ADG20 is currently in the Phase I/II/III STAMP trial in high-risk individuals with mild or moderate COVID-19; data that could support an EUA are expected this year. A prophylaxis trial is also slated to start this quarter.
A near-term opportunity for ADG20 is treating or protecting patients against emerging variants that render existing vaccines less effective. “A combination of new variants and time, you won’t be protected anymore. It is going to happen, it is just a question of how long that takes, how many people will be affected by that,” Gerngross told BioCentury.
One use case encompasses how the mAb therapies are used now, as acute treatment or as post-exposure prophylaxis family members or other close contacts have been infected.
“A family scenario is the microcosm version, but think about a university. We go back to normal, things open up again and if you all of the sudden have new cases, what do you do then?” Gerngross said.
Even as vaccine manufacturers ramp up new vaccines against emerging variants, a therapeutic like ADG20 could function as a bridge that provides temporary protection until a new booster vaccine is available.
“What really is concerning is lining up more capacity for us.”
The world is also still years away from being fully vaccinated, providing an opportunity for treatment or prophylaxis in regions where the vaccination campaigns are slower.
Other opportunities include immunocompromised individuals, children and adolescents, and people hesitant or unwilling to get vaccinated.
“We know there are a significant portion of people that do not want to take vaccines for various reasons. Here in the U.S., but also in Europe, Eastern Europe, some countries are greater than 50% the people that do not want a vaccine,” Henderson noted.
Gerngross said market research has shown many of those same people would be willing to receive an intramuscular injection of antibodies.“ We were skeptical too, but its pretty consistent. That’s what the data tells us,” he said.
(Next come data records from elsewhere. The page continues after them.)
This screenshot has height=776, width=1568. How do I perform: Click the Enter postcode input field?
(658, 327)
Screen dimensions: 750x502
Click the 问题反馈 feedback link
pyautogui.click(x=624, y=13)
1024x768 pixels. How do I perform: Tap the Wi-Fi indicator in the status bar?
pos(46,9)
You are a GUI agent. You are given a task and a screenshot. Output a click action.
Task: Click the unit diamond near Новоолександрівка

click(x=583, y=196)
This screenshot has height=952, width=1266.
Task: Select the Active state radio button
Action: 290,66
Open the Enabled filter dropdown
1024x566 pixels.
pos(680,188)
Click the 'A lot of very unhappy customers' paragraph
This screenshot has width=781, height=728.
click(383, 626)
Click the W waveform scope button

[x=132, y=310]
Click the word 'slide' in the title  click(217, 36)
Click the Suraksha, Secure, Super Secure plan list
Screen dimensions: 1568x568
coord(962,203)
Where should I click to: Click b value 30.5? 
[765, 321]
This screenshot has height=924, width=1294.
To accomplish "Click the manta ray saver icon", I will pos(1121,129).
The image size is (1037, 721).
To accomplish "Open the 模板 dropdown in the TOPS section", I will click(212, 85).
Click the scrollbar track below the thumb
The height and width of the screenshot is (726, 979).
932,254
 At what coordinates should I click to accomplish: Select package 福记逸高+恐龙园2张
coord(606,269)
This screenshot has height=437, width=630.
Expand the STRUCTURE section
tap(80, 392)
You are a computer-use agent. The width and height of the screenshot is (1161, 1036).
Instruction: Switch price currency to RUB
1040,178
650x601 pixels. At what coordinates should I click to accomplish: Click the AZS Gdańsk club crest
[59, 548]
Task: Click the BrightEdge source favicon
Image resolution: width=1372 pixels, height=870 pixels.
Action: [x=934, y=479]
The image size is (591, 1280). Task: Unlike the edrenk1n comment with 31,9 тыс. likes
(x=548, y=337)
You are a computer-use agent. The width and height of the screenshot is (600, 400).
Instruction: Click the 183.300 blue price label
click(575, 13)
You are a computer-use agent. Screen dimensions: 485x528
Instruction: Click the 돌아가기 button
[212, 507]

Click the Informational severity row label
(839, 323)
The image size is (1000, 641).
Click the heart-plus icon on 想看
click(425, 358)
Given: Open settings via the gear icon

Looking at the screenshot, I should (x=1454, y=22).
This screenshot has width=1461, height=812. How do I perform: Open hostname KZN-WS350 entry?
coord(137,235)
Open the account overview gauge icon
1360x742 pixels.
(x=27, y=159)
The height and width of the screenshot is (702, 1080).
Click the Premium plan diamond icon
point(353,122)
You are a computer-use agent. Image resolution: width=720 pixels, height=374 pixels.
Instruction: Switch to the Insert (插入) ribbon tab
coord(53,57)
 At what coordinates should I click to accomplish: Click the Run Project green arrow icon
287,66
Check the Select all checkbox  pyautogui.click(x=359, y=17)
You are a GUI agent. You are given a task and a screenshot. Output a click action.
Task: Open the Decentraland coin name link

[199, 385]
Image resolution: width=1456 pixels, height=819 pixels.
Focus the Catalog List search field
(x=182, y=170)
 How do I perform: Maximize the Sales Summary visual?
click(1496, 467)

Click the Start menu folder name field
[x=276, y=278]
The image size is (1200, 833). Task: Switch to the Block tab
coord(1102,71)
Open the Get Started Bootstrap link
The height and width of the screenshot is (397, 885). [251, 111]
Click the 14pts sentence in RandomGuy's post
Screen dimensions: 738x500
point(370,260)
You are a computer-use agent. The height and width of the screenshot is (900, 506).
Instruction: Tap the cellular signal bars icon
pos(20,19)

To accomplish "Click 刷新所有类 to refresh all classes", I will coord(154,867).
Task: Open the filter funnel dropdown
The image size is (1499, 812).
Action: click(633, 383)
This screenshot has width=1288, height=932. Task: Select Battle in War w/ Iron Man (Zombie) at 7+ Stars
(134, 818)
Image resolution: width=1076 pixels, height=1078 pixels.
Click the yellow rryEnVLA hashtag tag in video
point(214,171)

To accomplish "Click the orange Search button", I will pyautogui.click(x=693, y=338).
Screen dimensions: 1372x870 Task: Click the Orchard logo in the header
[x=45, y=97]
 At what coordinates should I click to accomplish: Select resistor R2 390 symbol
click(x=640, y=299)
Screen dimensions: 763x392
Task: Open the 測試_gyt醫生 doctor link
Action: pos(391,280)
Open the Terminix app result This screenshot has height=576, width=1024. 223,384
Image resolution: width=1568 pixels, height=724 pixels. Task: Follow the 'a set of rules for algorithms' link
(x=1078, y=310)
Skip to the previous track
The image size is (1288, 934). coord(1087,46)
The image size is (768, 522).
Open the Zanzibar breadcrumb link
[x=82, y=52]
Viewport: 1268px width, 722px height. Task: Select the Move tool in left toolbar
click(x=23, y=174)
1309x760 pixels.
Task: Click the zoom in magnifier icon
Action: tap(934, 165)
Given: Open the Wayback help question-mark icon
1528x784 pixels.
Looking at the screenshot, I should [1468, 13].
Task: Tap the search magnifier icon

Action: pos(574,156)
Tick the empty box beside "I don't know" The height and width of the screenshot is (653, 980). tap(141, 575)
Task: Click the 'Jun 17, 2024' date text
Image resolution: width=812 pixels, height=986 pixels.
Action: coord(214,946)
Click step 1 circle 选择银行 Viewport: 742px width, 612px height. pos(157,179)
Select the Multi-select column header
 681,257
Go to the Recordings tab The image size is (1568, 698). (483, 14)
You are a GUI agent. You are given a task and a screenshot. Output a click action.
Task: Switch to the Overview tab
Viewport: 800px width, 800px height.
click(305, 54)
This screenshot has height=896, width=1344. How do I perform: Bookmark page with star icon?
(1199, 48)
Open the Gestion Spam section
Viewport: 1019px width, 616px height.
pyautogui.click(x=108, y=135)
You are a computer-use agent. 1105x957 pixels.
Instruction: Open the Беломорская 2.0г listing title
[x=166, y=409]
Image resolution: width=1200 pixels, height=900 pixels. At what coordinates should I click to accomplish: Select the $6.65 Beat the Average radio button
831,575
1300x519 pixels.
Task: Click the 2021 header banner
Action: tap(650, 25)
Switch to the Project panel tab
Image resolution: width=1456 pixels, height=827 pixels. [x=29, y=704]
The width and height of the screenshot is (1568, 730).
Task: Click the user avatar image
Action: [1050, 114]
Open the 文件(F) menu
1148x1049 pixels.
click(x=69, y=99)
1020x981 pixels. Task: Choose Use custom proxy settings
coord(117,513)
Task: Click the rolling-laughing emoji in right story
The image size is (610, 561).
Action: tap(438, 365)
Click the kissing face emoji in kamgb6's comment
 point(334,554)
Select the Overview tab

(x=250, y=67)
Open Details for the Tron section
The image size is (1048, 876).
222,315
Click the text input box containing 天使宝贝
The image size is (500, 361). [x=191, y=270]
One of the major bottlenecks for the mAbs has been manufacturing capacity, and the case is no different for Adagio.
“We are not currently constrained by patients. We are currently constrained first by an approval, which we need to run our clinical trials on, but then it’s a manufacturing issue,” Gerngross said. “We are feverishly booking capacity, and we now have capacity booked around four million doses, but that rolls out over a period of time. What really is concerning is lining up more capacity for us.”
He said it’s likely at least half of the series C capital will be allocated to buying up space in existing manufacturing facilities for ADG20.
Gerngross was non-committal when it came to whether Adagio would seek out a commercialization or manufacturing partner. “You never say never, but it is always a matter of what is your cost of capital, and we’re able to raise the capital based on the merits of the program. Now we’re very focused on how we get this drug into the hands of people,” he said.
He said Adagio is working off a base case of four million doses over the next two years, but as more inquiries come in from around the world wanting to buy the mAb, he said the company will look to increase its capacity. “It is us finding the capacity, but also lining up the buyers for that capacity that is all going on in parallel.”
Henderson wouldn’t comment on if Adagio would be looking to IPO in the near-term, but said the company would look at several different financing options.
The series C syndicate included new investors Redmile Group, Federated Hermes, Foresite Capital, ArrowMark Partners, PremjiInvest, and another leading healthcare investor, while existing investors Fidelity, OrbiMed, Polaris Partners, Mithril, GV, Population Health Partners, Adimab and Omega Funds also participated.